Russian banks open special vostro accounts for foreign trade in rupee following RBI approval
Russian banks: After getting a nod from the Reserve Bank of India (RBI), at least two Russian banks have opened special vostro accounts in order to facilitate foreign trade in the rupee.
The largest and second-largest banks in Russia - Sberbank and VTB Bank, are the first foreign lenders to get approval after the RBI formulated the guidelines in July for offshore rupee transactions.
According to reports, the two Russian banks have opened unique vostro accounts in each of their Delhi branches.
Earlier in September, the RBI granted permission to state-owned UCO Bank to establish a unique vostro account with Russia's Gazprombank (GPB).
It should be noted here that the GPB is a privately-owned lender and the third-largest bank in terms of assets in the nation.
This month in October, the Kolkata-based lender created the account. It was one of the first banks to get regulatory approval when the RBI decided to encourage rupee settlement.
The opening of the special vostro account clears the way for rupee payments to be settled for commerce between India and Russia, facilitating cross-border trade in the Indian rupee, which the RBI is eager to promote.
"Indian importers undertaking imports through this mechanism shall make payment in INR, which shall be credited into the special vostro account of the correspondent bank of the partner country, against the invoices for the supply of goods or services from the overseas seller/supplier," RBI had said earlier in a statement.

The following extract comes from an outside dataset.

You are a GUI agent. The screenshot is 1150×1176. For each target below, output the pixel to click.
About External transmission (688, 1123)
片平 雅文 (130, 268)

In an attempt to spread awareness about the new arrangement, the RBI has permitted the special vostro accounts to invest the surplus balance in Indian government securities.
Earlier, the RBI and the finance ministry also directed the top executives of banks and members of trade groups to promote export and import transactions in the rupee.
They wanted special rupee vostro accounts to be opened by Indian banks in cooperation with their foreign counterparts in order to promote cross-border trade in rupees rather than the more common US dollar.